Given request>
Rewrite the entries below as a numbered list, from the line with "Where should I" through the end of the entries, and skip any blank lines. Leave the pictures out of your answer.

★ ★ ★

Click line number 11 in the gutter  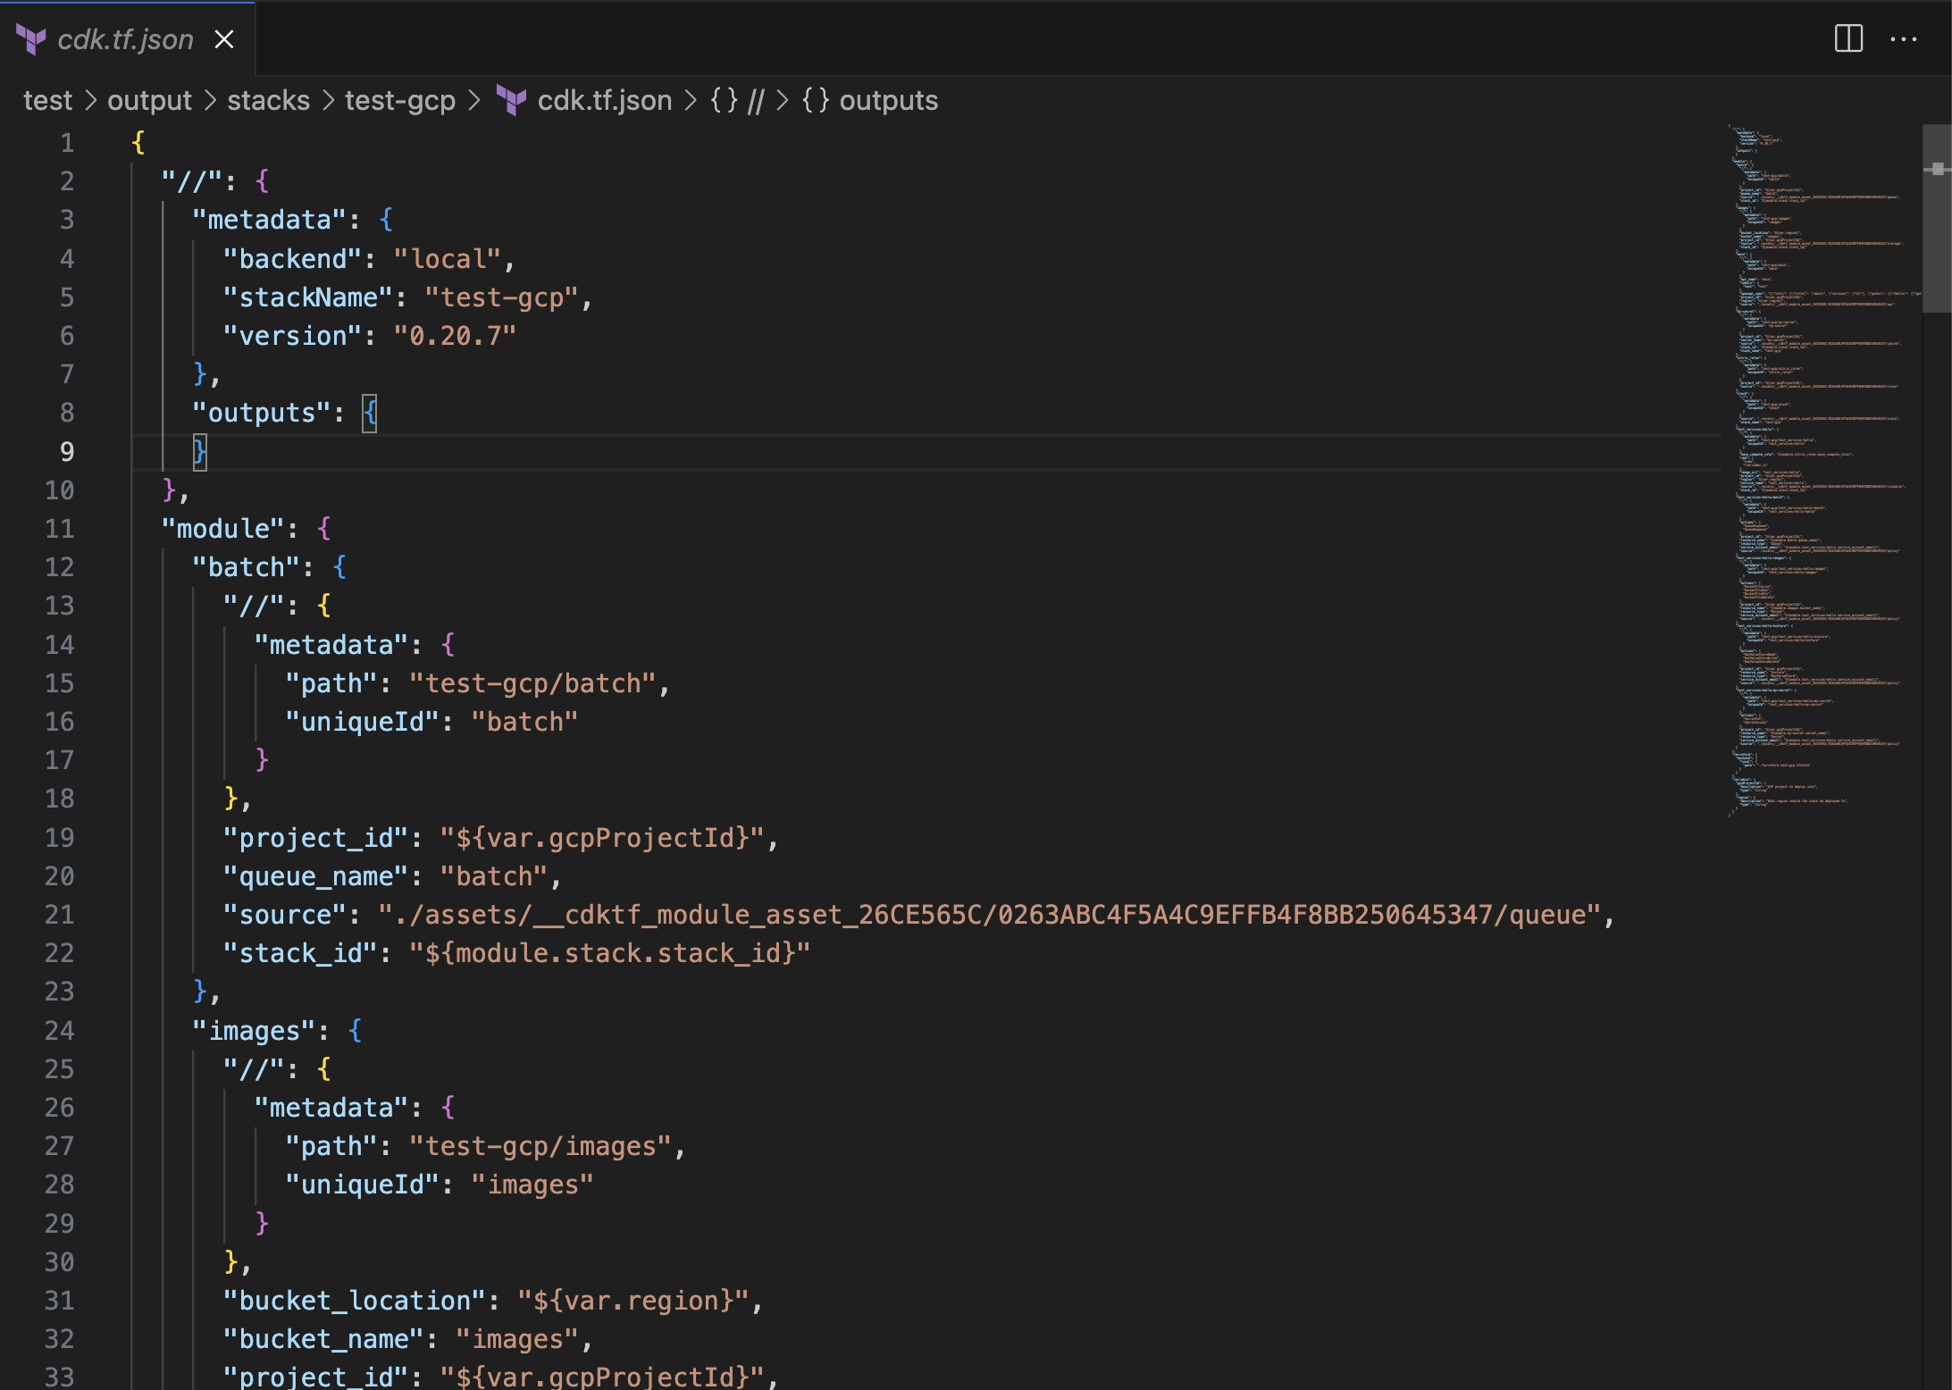point(60,529)
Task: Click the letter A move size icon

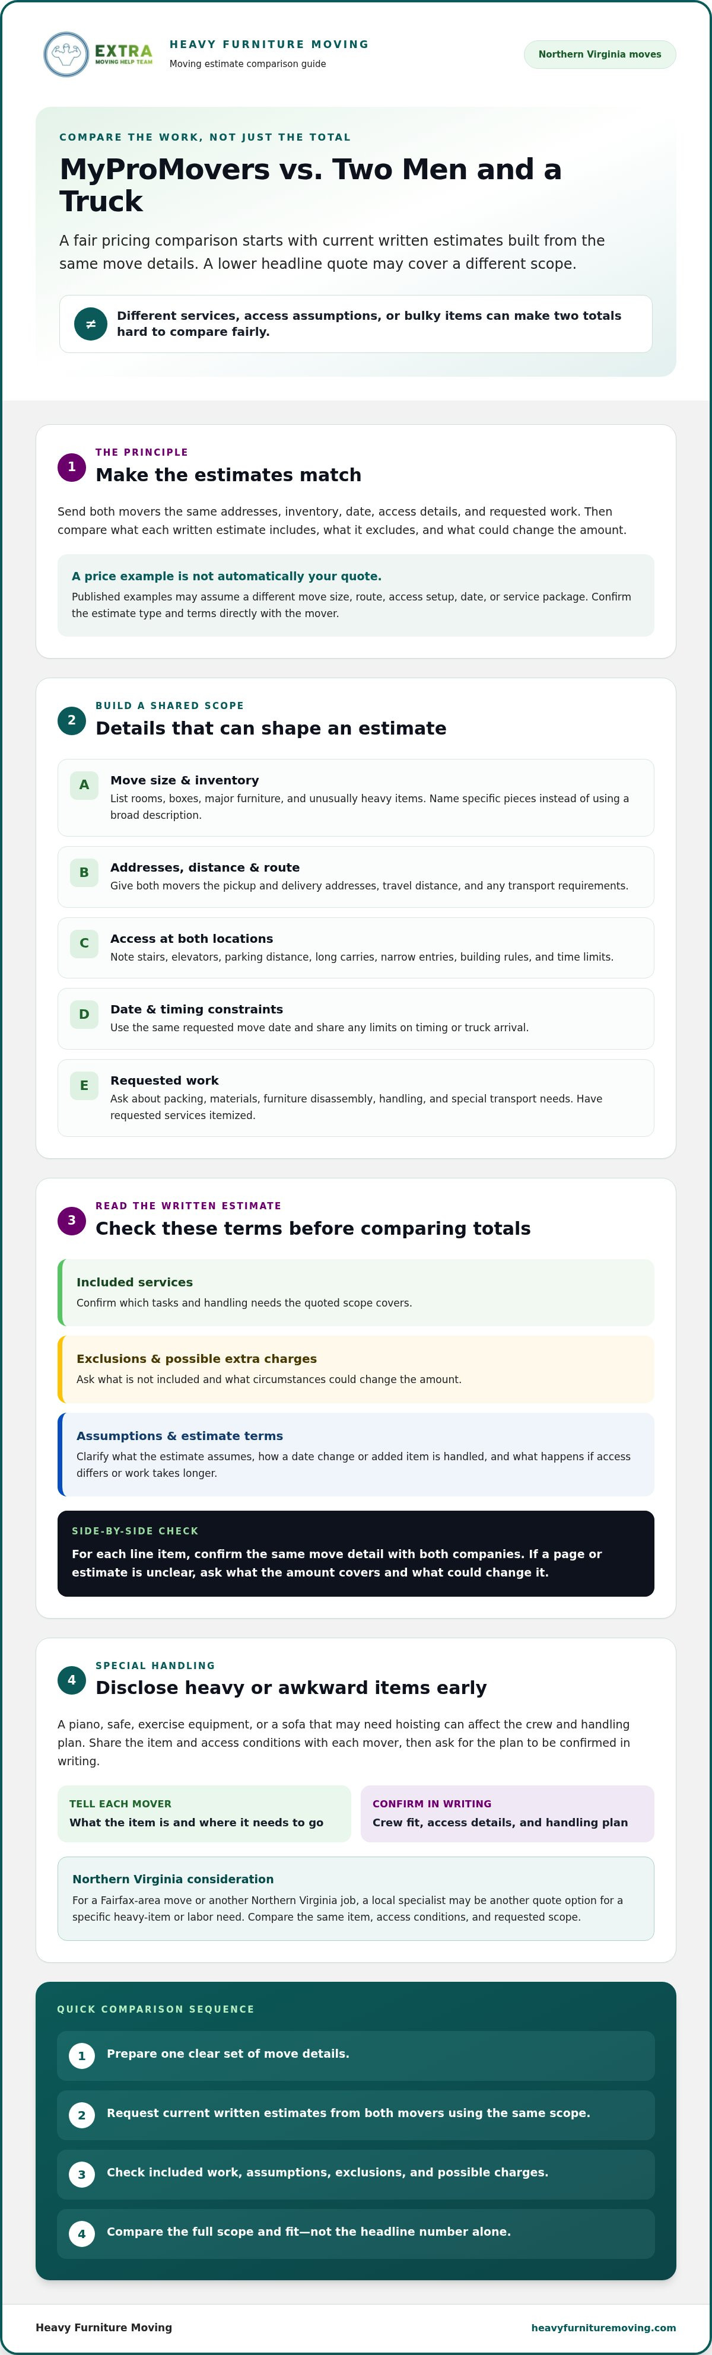Action: [84, 784]
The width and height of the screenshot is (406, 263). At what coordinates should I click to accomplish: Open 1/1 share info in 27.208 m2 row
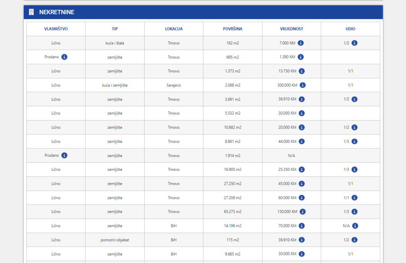tap(354, 198)
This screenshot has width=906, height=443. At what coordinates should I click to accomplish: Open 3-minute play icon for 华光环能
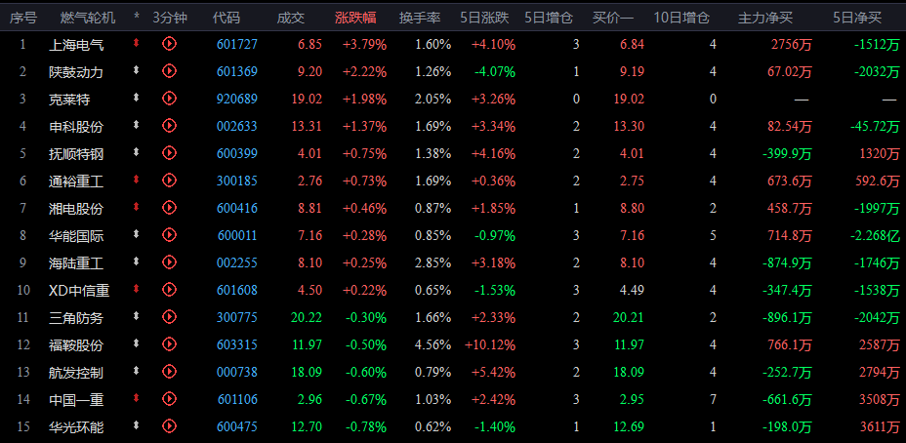(169, 426)
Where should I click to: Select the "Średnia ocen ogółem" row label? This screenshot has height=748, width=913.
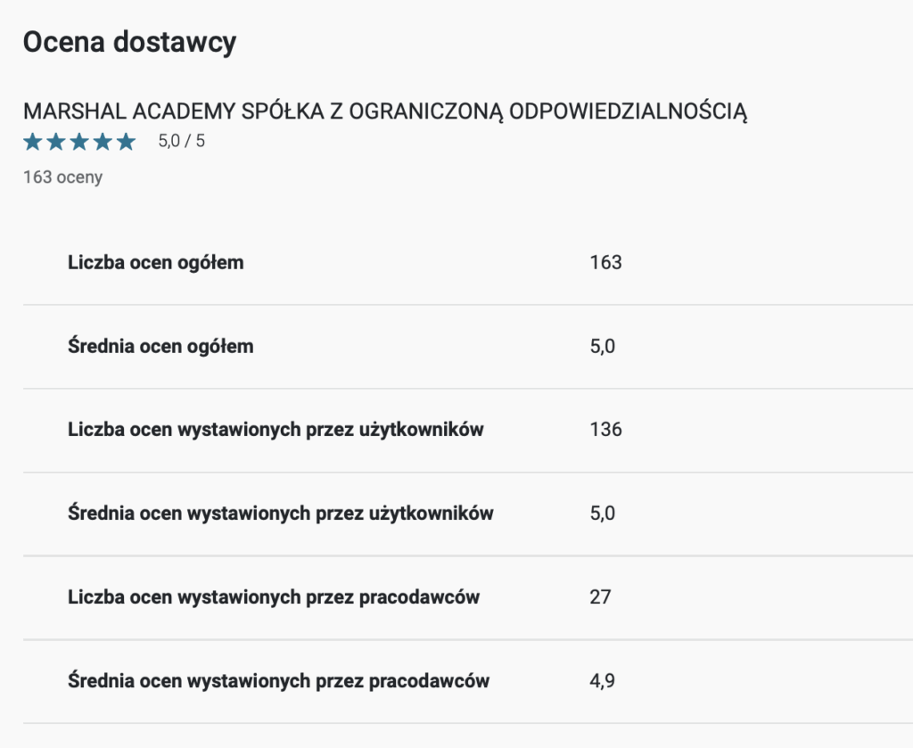coord(160,347)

★ ★ ★

The response>
1. Where should I click to: Select the "Średnia ocen ogółem" row label? This screenshot has height=748, width=913.
2. coord(160,347)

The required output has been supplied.